What is required:
Task for the records below: repeat the line containing "Click the Hämta page setups från path field" and every line after it, exactly and with nothing else, but leave out the pictures.
►
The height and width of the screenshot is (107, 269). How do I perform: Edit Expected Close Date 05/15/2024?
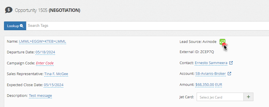54,85
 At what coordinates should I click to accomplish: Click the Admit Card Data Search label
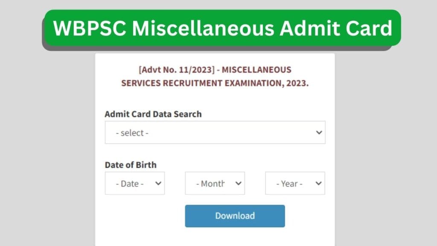[x=153, y=114]
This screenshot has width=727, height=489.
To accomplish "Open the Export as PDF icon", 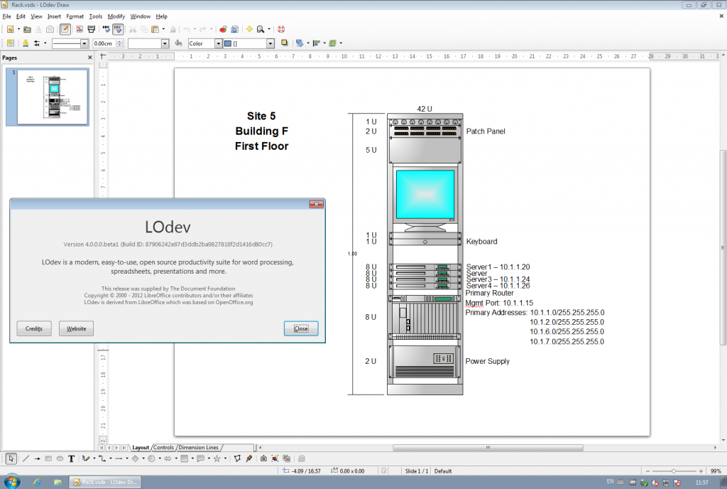I will pos(78,29).
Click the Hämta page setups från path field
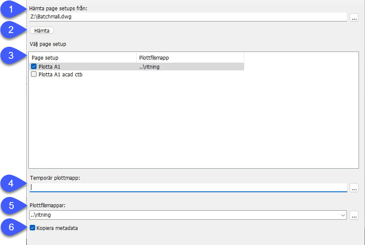This screenshot has width=365, height=245. click(188, 17)
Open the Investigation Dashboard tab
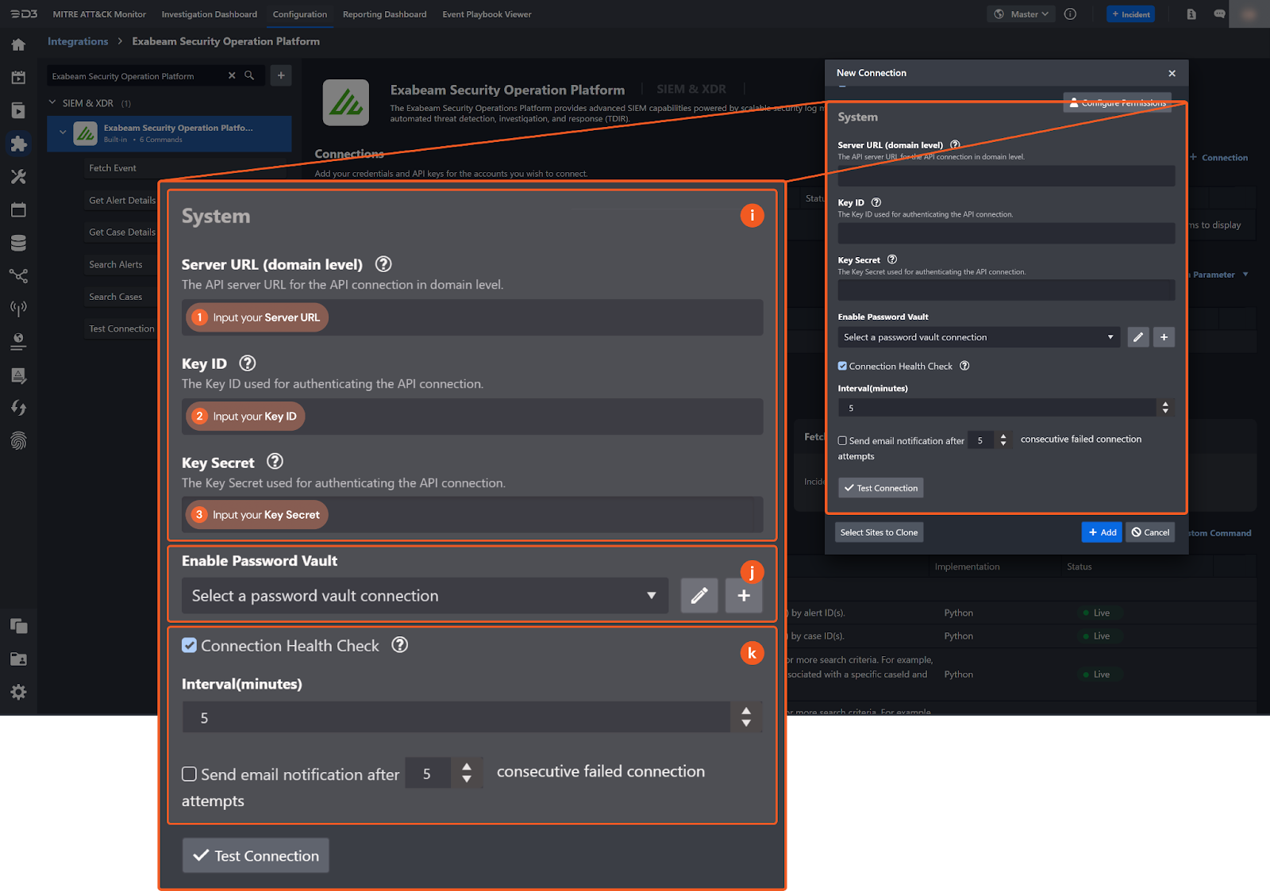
◄
Exercise output:
Click the Hämta page setups från path field
This screenshot has width=365, height=245. click(188, 17)
Open the Investigation Dashboard tab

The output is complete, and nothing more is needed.